Condemning the 2 May raid on bin Laden's house in Abbottabad, 35 miles northeast of Islamabad, as a "violation of Pakistan's sovereignty", parliament voted unanimously to review the country's terms of engagement with Washington.

In feisty speeches lawmakers warned against further "unilateral action", including CIA drone strikes, and urged the government to consider cutting the Nato supply line that runs from Karachi to Afghanistan through the Khyber Pass and Balochistan.

Suspicious of Pakistan's failure to capture bin Laden but recognising the importance of the supply line and pursuing other al-Qaida fugitives, the Obama administration is dispatching Senator John Kerry – the "good cop" of US diplomacy with Pakistan – to Islamabad on Sunday.

"We're not trying to find a way to break the relationship apart, we're trying to find a way to build it," he told reporters in Kabul on Saturday.

Kerry arrives in Pakistan at a time of unprecedented criticism of the powerful military. On Friday night top generals were submitted to harsh questioning from parliamentarians during a marathon session that stretched late into the night.

The inter-services intelligence (ISI) chief General Shuja Pasha, one of the most powerful figures in the country, admitted to an "intelligence failure" on Bin Laden, insisting that the ISI had been kept in the "complete dark" by the US over the raid, and tendered his resignation to prime minister Yousaf Raza Gilani. It was not accepted – a sign that the government, led by Asif Ali Zardari, has decided to support the weakened military.


A sign of kabuki. As is the choice of the adjective, "weakened."

The fragile civilian government


Fragile, now that's more like.

is gambling that its pro-army stance will guarantee it a full term in office. "It was politically a very astute move," said Talat Masood, a retired general and political analyst.

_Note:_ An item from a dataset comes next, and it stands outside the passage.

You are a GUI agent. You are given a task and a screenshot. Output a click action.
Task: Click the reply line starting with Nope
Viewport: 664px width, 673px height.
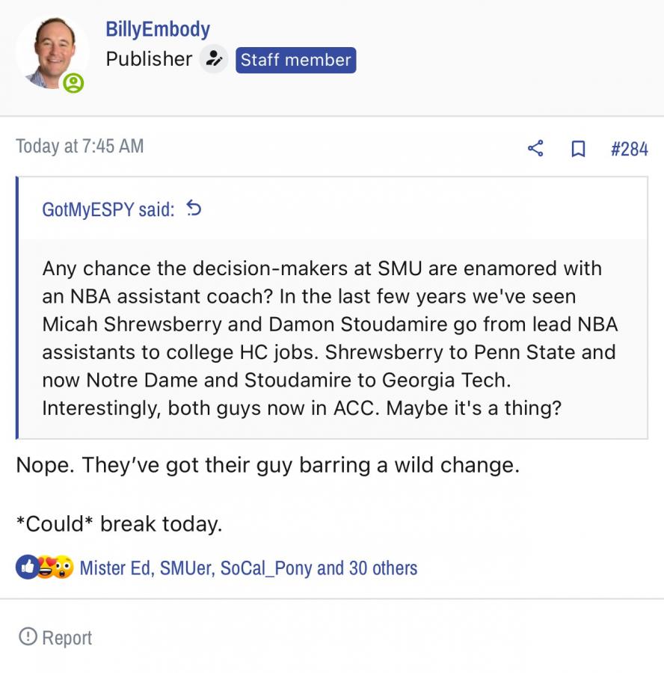(268, 465)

Another striking revelation came from the deputy air force chief, who admitted that CIA drones take off from Shamsi airbase in Balochistan province. But he insisted that the drones were unarmed – those carrying missiles came from Afghanistan, he said – and that Shamsi was actually under the authority of the United Arab Emirates, which built the remote airstrip in the 1990s for rich sheikhs on bird-hunting expeditions.


Let's spread that around, shall we?

Despite having been technically held in camera, details of the parliamentary session leaked out to the media. One MP told the news website Dawn that the air force chief claimed to have ordered his jet fighters to shoot down US helicopters with Bin Laden's body on board when they were leaving Pakistan, but they were too slow.

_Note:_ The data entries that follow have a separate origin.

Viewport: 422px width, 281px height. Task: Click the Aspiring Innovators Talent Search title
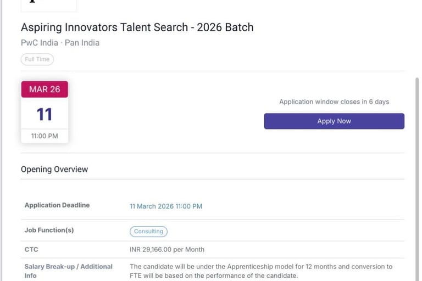[137, 27]
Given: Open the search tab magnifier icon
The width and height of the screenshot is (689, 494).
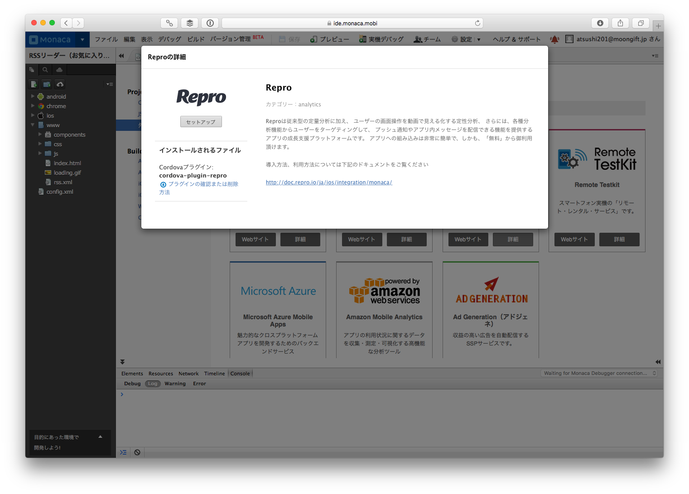Looking at the screenshot, I should click(x=45, y=70).
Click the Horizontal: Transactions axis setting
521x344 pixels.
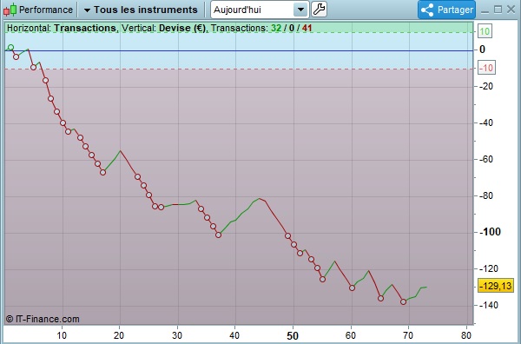click(63, 29)
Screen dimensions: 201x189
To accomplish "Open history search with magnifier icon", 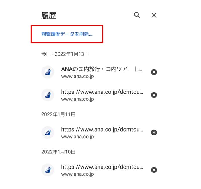I will [x=137, y=15].
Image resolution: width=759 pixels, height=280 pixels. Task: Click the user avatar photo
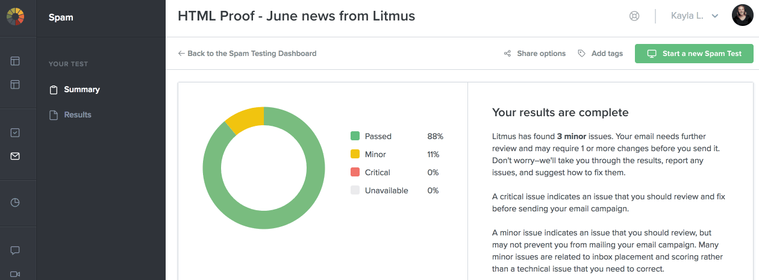pyautogui.click(x=742, y=16)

Although generally apologetic, in some instances the generals struck back at their critics. When an MP from a religious party attacked Pasha, the spy chief told the mullah that was in no position to talk because he had received funds from Libya and Saudi Arabia.

The parliamentary motion appeared intended to deflect attention from uncomfortable questions about Bin Laden's Pakistan sanctuary onto complaints about US breaches of sovereignty. But the opposition leader, Nawaz Sharif, who was ousted from power in a 1999 military coup, said he was determined to seek greater accountability of army power. "The elected government should formulate foreign policy. A parallel policy or parallel government should not be allowed to work," he told a news conference yesterday.

Deteriorating relations with the US are further complicated by a bitter row between spies on both sides. The fact that the CIA could run such a massive operation to capture Bin Laden had deeply embarrassed the ISI, said Vali Nasr, a former Obama administration advisor. "It's not just a diplomatic embarrassment, it's a counter-espionage failure," he said. "Suddenly the ISI is scared of what the CIA is capable of doing."

In a further sign of cooling relations General Khalid Wynne, chairman of Pakistan's joint chiefs of staff committee, has cancelled a five-day visit to the United States due to start on 22 May.

The US has begun to look to central Asian countries to reduce its reliance on Pakistan for military supplies to Afghanistan. The cricketer-turned-politician Imran Khan has already threatened to have his supporters block military trucks passing through Peshawar.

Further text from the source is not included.